Public facing web page on the left, CMS editing interface on the right.  The CMS probably looks more friendly to edit than the source code shown above. 

For the most part editing is easy; however it’s hard to guarantee that everything will become second nature right away. Some sites have complex features and diverse content, which lead to a more complex system. The time your developer puts into customizing and making the management interface easy to use is key. If they've done a good job, the CMS should be as easy for you to manage as your public website is for your end customers to use. Outside of an intuitive system, a good training session, reference documentation or videos demonstrating how to do key tasks can ensure you are able to manage your site for years to come.

CMS Pros and Cons

So how do you decide what's right for you? Take a look at some pros and cons:

Pros

  1. Lower cost of regular website updates.
  2. Better content for site visitors: You're more likely to keep your site up-to-date and an updated site is better for visitors and search engine rankings.
  3. Content is more flexible as it can be pulled and displayed in different ways. Take a product catalogue for example that lets you filter products by a quality. Without a CMS, a page would need to be created for each option.
  4. You can save time during initial site development if there's lots of similar data. For example, data entry of products in a CMS can be considerably faster than manually creating pages for all products.
  5. More power means more options. A CMS runs on top of application programming languages; the same languages that business programs are created in. This means you have a flexible layer to add features to your website that manage more than just content.

Cons

  1. Can be a more expensive initial investment, but there are affordable options for basic needs.
  2. Will require you to learn something new. But a good web company will be there to help you learn.
  3. Your site relies on more than just static files, underneath there's a complex system that requires specific technology to run. You'll still need to rely on your web developer on occasion.
  4. Even though you can update your site, a web or content professional may be better qualified to do so as they take into account writing for web, usability, SEO, optimization of graphics and other factors. 
  5. A CMS is not the solution to bad habits, you have to plan to make regular updates and carry through.  

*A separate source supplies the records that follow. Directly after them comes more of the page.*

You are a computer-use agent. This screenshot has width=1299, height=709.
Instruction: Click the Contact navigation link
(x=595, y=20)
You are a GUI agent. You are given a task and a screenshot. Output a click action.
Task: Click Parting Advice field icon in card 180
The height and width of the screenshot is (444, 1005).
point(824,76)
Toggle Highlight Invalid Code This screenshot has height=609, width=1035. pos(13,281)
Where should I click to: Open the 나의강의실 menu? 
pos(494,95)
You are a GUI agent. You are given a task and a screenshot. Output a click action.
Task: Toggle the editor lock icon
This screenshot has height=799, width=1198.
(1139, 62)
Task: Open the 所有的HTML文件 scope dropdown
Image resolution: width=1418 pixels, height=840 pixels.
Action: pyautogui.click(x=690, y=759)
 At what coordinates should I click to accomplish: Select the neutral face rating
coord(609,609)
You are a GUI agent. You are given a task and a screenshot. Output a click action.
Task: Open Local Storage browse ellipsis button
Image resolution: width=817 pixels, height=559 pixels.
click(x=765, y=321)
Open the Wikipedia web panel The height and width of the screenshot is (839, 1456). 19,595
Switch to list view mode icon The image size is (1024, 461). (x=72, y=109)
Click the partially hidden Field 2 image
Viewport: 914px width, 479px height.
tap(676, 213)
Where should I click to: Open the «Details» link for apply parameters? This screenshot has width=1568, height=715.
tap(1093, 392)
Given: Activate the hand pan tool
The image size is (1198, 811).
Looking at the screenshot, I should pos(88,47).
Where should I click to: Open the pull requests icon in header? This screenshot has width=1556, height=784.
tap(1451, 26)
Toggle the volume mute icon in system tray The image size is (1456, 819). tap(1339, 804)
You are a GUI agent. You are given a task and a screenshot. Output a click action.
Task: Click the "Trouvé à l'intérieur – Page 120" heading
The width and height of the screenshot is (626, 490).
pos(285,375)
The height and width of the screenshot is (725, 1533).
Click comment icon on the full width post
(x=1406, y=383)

Take Control and Make Your Website Work Harder

Ensuring that your site is current with relevant content is one of the easiest ways to make it work harder for your business. If your hands have been tied making updates, you may need a CMS. If you already have a system in place you should plan regular updates and examine what could be improved. All marketing requires ongoing effort and you can control how much effort goes into yours. Your website can either emulate your most knowledgeable star employee or the less than stellar person that's just there getting by.